:: PROBLEM TO SOLVE ::
In the entries that follow, the lines from the line containing "Task: Open the SALE menu item" up to and including the line containing "This screenshot has width=2277, height=1281." must be copied exactly, with pictures omitted.

:: STUDY MATERIAL ::
-------------------------

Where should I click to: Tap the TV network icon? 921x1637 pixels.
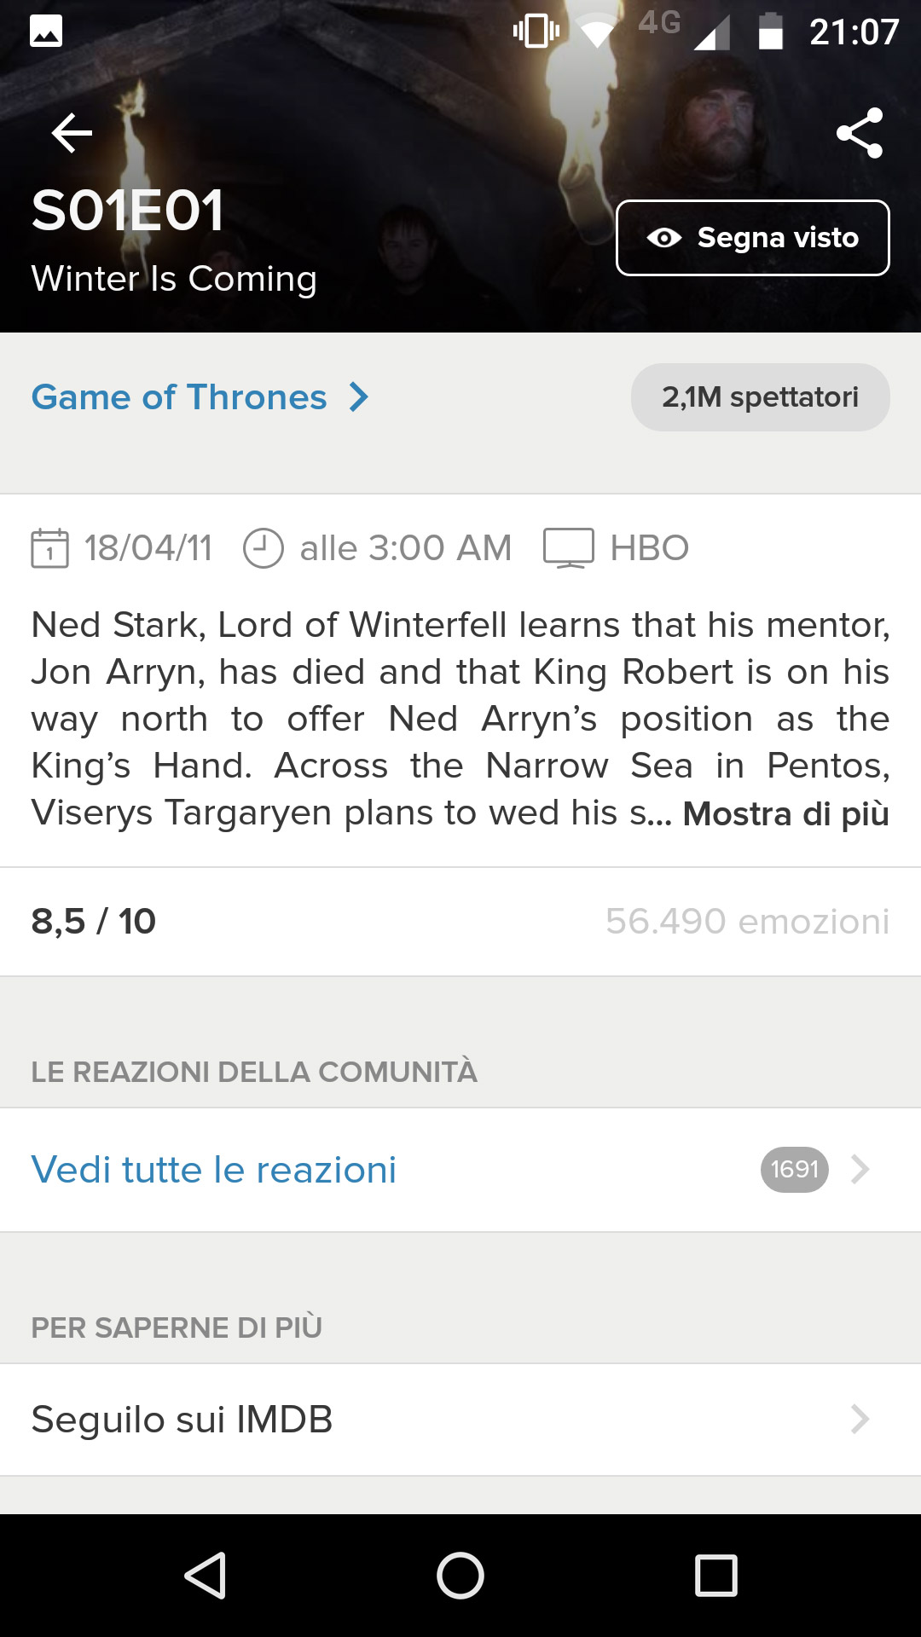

-------------------------

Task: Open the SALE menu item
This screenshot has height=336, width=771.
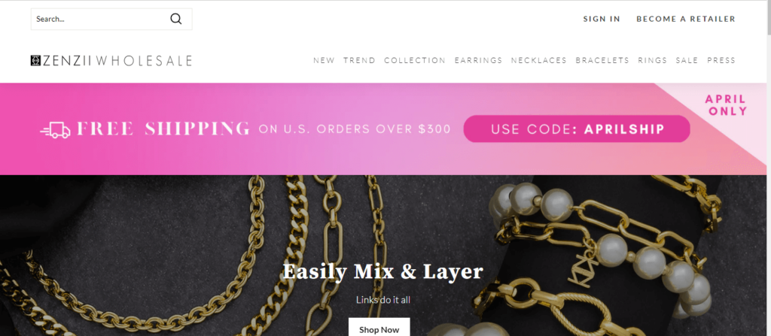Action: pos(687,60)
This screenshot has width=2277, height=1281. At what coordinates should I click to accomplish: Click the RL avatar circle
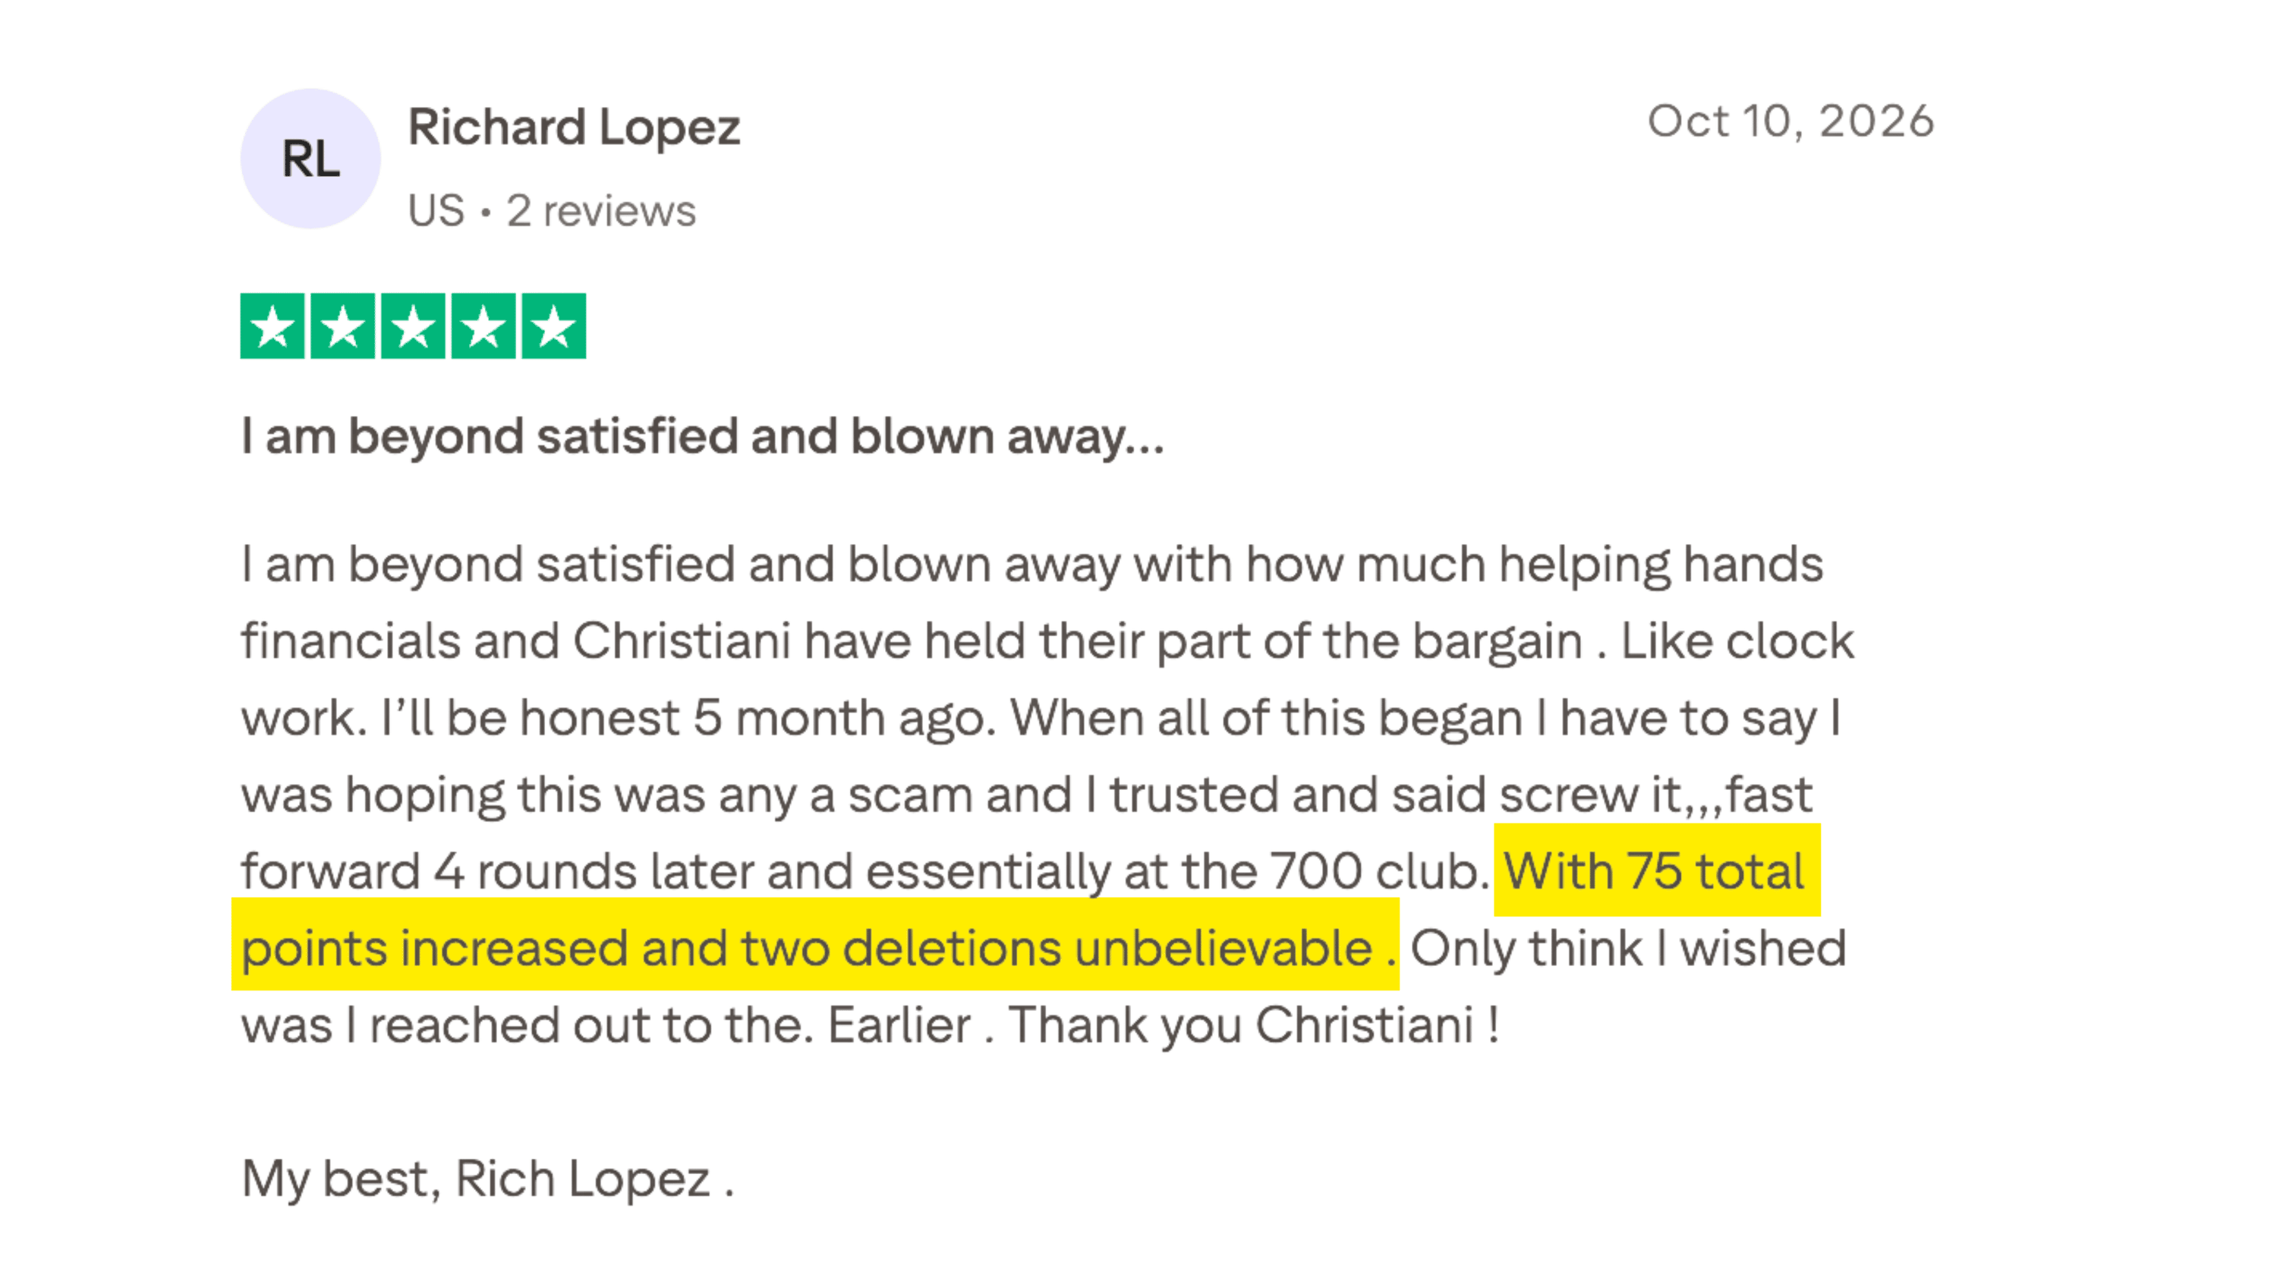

-------------------------

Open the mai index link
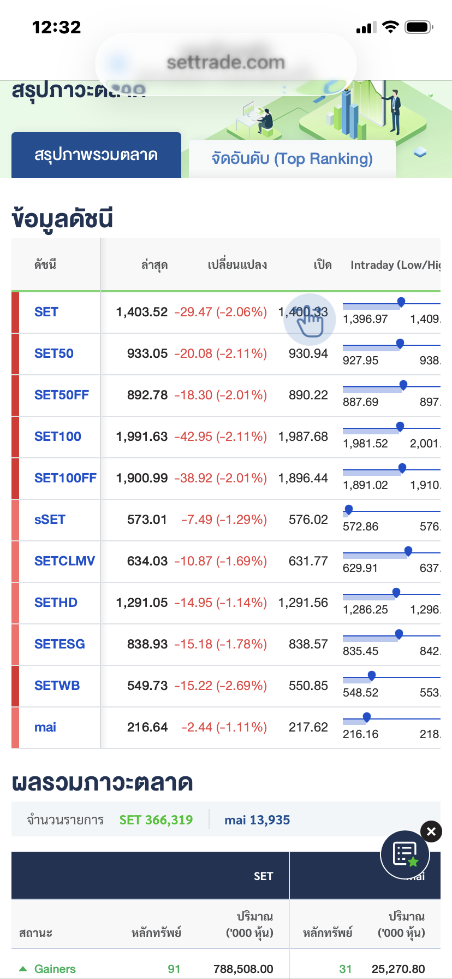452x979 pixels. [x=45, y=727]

-------------------------

:: YOUR SOLUTION ::
Task: Open the SALE menu item
This screenshot has height=336, width=771.
Action: pos(687,60)
This screenshot has width=2277, height=1281. At what coordinates should I click to accomplish: Click the RL avatar circle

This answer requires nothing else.